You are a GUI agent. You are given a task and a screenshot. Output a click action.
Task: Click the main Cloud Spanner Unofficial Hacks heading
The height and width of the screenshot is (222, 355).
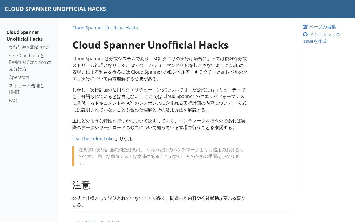151,45
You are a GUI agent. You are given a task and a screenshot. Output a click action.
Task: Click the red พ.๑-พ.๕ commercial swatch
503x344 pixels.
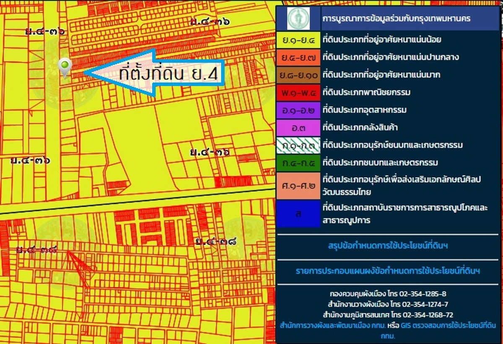(x=298, y=93)
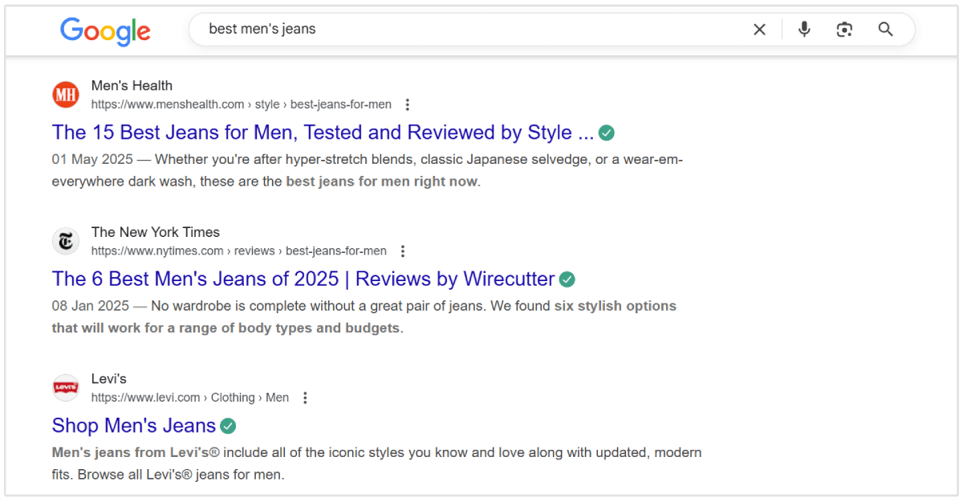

_ _ _ _ _

**Task:**
The data above are to be repeated word for word, with any pictures left out.

**Response box:**
You are a GUI agent. You are given a task and a screenshot. Output a click action.
Task: Click the main Cloud Spanner Unofficial Hacks heading
The height and width of the screenshot is (222, 355).
151,45
You are a GUI agent. You are given a task and a screenshot. Output a click action.
Task: Click the red พ.๑-พ.๕ commercial swatch
503x344 pixels.
(x=298, y=93)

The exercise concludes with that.